Re: Large UDFs

2019-11-17 Thread Torsten Bergh Moss
Everything you said was correct, the server accepted my large UDF now, thank 
you!

Best wishes,
Torsten Bergh Moss

From: Murtadha Hubail 
Sent: Sunday, November 17, 2019 4:29 PM
To: Torsten Bergh Moss; dev@asterixdb.apache.org
Subject: Re: Large UDFs

Yes, and I believe it should go under the [common] config section. You will 
need to restart the asterixdb instance after that for the change to take 
effect. This property is configured in bytes. For example, if you want to set 
it to 100MB, it would be something like this:

[common]
max.web.request.size=104857600

Cheers,
Murtadha

On 11/17/2019, 6:17 PM, "Torsten Bergh Moss"  wrote:

Thanks Murtadha,

Do I configure this property under [cc] inside cc.conf?

Best wishes,
Torsten

From: Murtadha Hubail 
Sent: Sunday, November 17, 2019 1:50 PM
To: Torsten Bergh Moss; dev@asterixdb.apache.org
Subject: Re: Large UDFs

Torsten,

The maximum HTTP request size is configurable using the property 
(max.web.request.size) and by default it is set to 50MB.

Cheers,
Murtadha

On 11/17/2019, 3:34 PM, "Torsten Bergh Moss"  
wrote:

I must say that I feel really confident that the problem has to do with 
the size of the UDF.

I realized a lot of the dependencies actually were related to Asterix, 
thus redundant, so I solved the dependency problem by unapologetically cloning 
the repos for the external libraries my UDF is explicitly using and adding the 
code to the repo. It worked.

However, my UDF is based on machine learning (Naive Bayes for sentiment 
analysis of Tweets), and is trained on about 900 000 tweets. The trained model 
manifests as large dictionaries containing term frequencies for the different 
classes/sentiments. So in order to use my UDF I either have to upload it with 
the training data or serialized versions of these dictionaries.

And I can see that if I mvn package my UDF without these large files 
(.csv or .ser) it is "accepted" by the server when I send it via POST, but if I 
add these large files to the repo and then mvn package the UDF then the server 
rejects it because of file size. In other words, it seems to solely depend on 
the presence of these big files. And I mean it kind of makes sense as that is 
exactly what the cc.log file is saying: "A large request encountered. Closing 
channel."

Best wishes,
Torsten


From: Xikui Wang 
Sent: Sunday, November 17, 2019 12:21 AM
To: dev@asterixdb.apache.org
Subject: Re: Large UDFs

I think the warning message that you see probably is orthogonal to the
dependencies that you are trying to add, since the installation of UDF
merely copies the jar files to a designated location for AsterixDB to
discover. It shouldn't touch the code that raises the warning message.
Maybe that's related to how you interacted with system? Not sure...

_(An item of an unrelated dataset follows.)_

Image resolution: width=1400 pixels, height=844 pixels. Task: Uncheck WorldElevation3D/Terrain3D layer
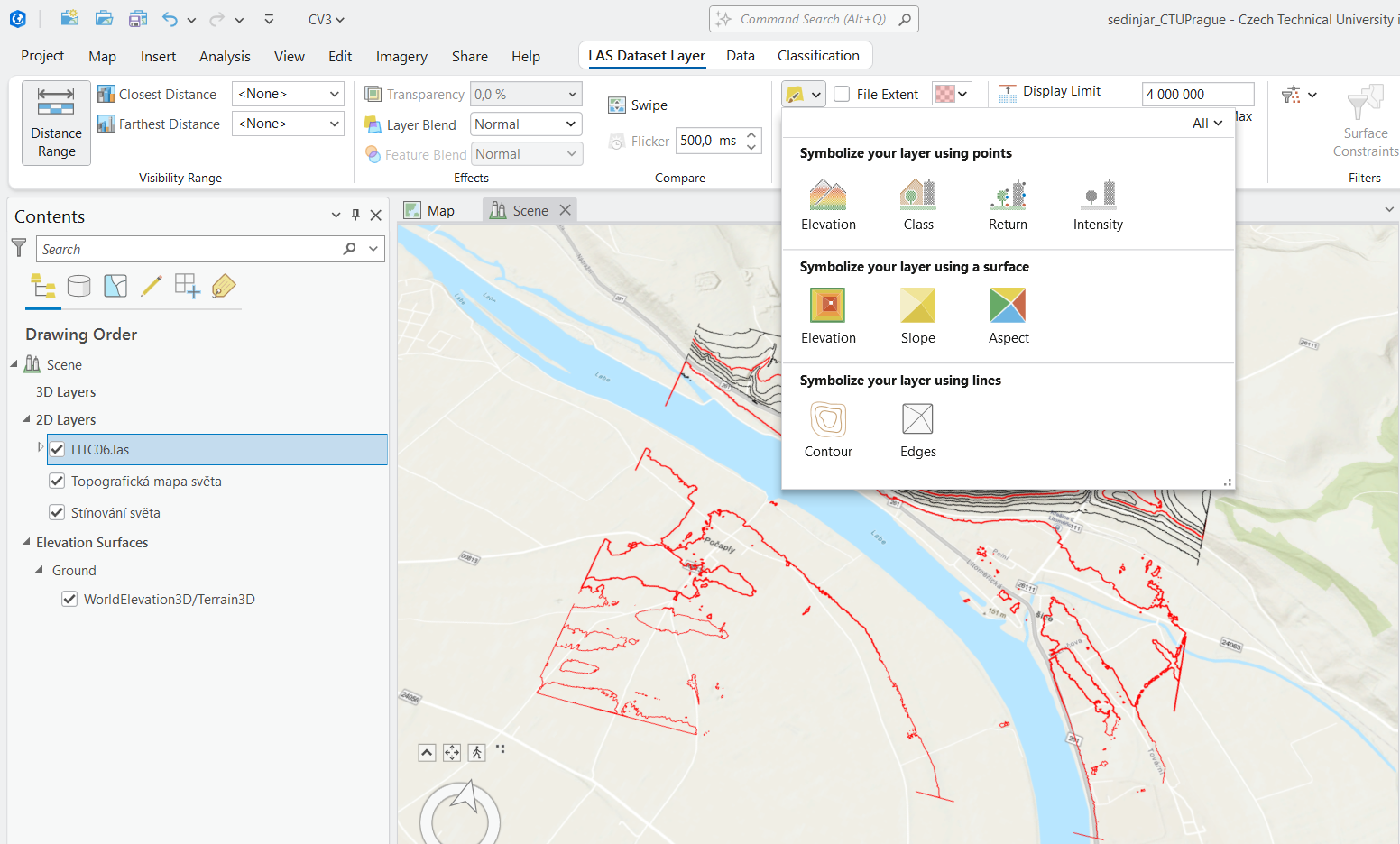[69, 599]
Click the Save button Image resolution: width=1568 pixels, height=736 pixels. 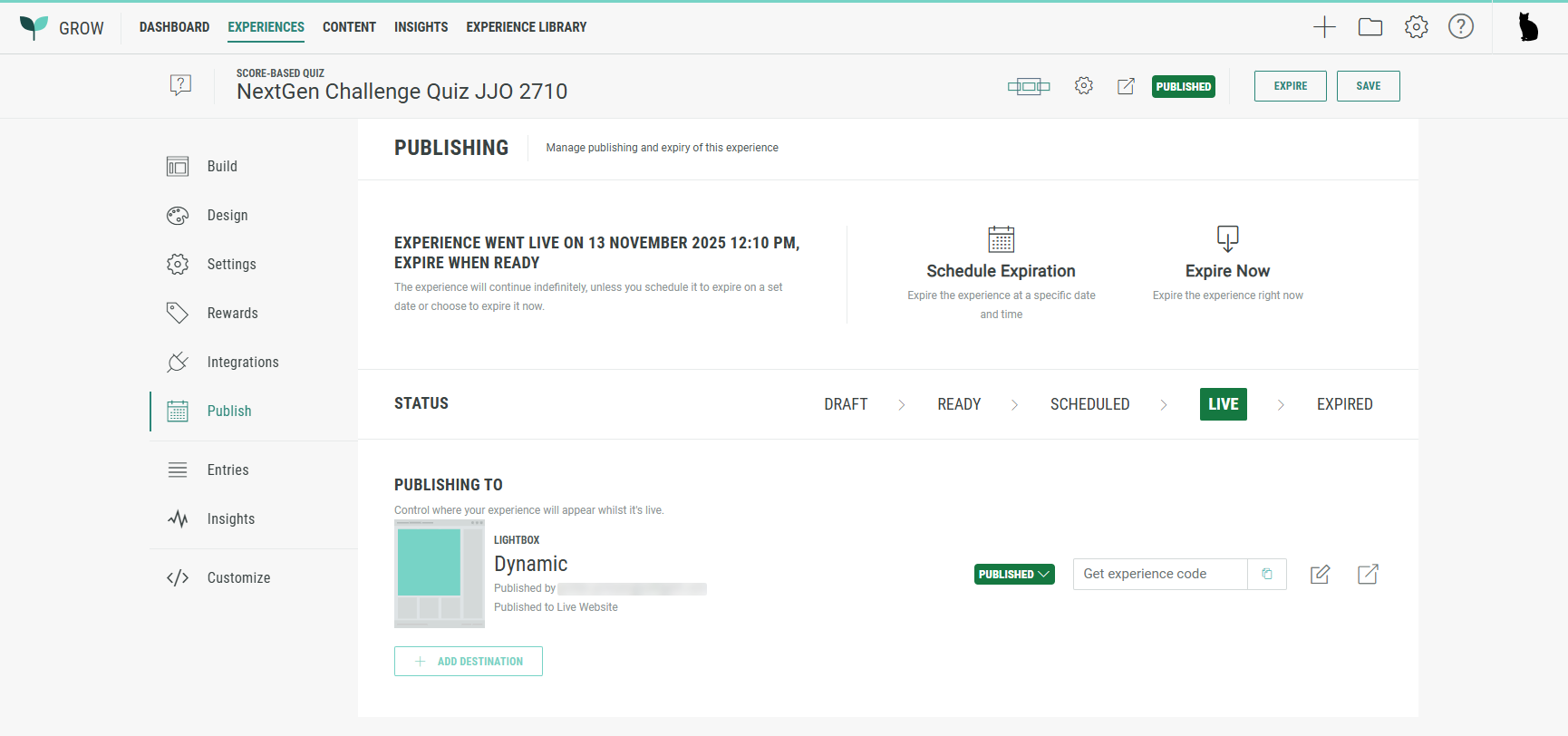tap(1368, 86)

As for handling large dependency libraries, besides making a fat jar, 
you
can also copy the dependency jar files into the
"apache-asterixdb-0.9.5-SNAPSHOT/repo" folder, so these jars can be
deployed to the cluster together with AsterixDB and then be used by UDFs
directly.

Best,
Xikui

On Sat, Nov 16, 2019 at 2:55 PM Ian Maxon  wrote:

> Sounds like a bug, can you share the UDF in question so I can debug 
it?
>
> > On Nov 16, 2019, at 05:17, Torsten Bergh Moss 

> wrote:
> >
> > Greetings devs,
> >
> >
> > Hope you are all enjoying your weekends.
> >
> >
> > I am trying to build a GPU-based UDF, and this UDF relies on a 
bunch of
> dependencies (one of them being the GPU-framework). In order to "bake"
> these dependencies into the UDF I am packaging it as a
> jar-with-dependencies, however, this jar ends up being too big to 
deploy as
> a UDF as the Hyracks Http Server cries out
> >
> >
> > [nioEventLoopGroup-5-7] WARN
> org.apache.hyracks.http.server.HttpRequestAggregator - A large request
> encountered. Closing the channel.
> >
> >
> > Is there any way to adjust these file size limits, or should UDFs 
with
> dependencies be handled some other way? I looked into the
> HttpRequestAggregator.java file and tried following some trails, but I
> can't seem to discover where the limit is actually set.
> >
> >
> > Best wishes,
> >
> > Torsten
>








Re: Large UDFs

2019-11-17 Thread Murtadha Hubail
Yes, and I believe it should go under the [common] config section. You will 
need to restart the asterixdb instance after that for the change to take 
effect. This property is configured in bytes. For example, if you want to set 
it to 100MB, it would be something like this:

[common]
max.web.request.size=104857600

Cheers,
Murtadha

On 11/17/2019, 6:17 PM, "Torsten Bergh Moss"  wrote:

Thanks Murtadha,

Do I configure this property under [cc] inside cc.conf?

Best wishes,
Torsten

From: Murtadha Hubail 
Sent: Sunday, November 17, 2019 1:50 PM
To: Torsten Bergh Moss; dev@asterixdb.apache.org
Subject: Re: Large UDFs

Torsten,

The maximum HTTP request size is configurable using the property 
(max.web.request.size) and by default it is set to 50MB.

Cheers,
Murtadha

On 11/17/2019, 3:34 PM, "Torsten Bergh Moss"  
wrote:

I must say that I feel really confident that the problem has to do with 
the size of the UDF.

I realized a lot of the dependencies actually were related to Asterix, 
thus redundant, so I solved the dependency problem by unapologetically cloning 
the repos for the external libraries my UDF is explicitly using and adding the 
code to the repo. It worked.

However, my UDF is based on machine learning (Naive Bayes for sentiment 
analysis of Tweets), and is trained on about 900 000 tweets. The trained model 
manifests as large dictionaries containing term frequencies for the different 
classes/sentiments. So in order to use my UDF I either have to upload it with 
the training data or serialized versions of these dictionaries.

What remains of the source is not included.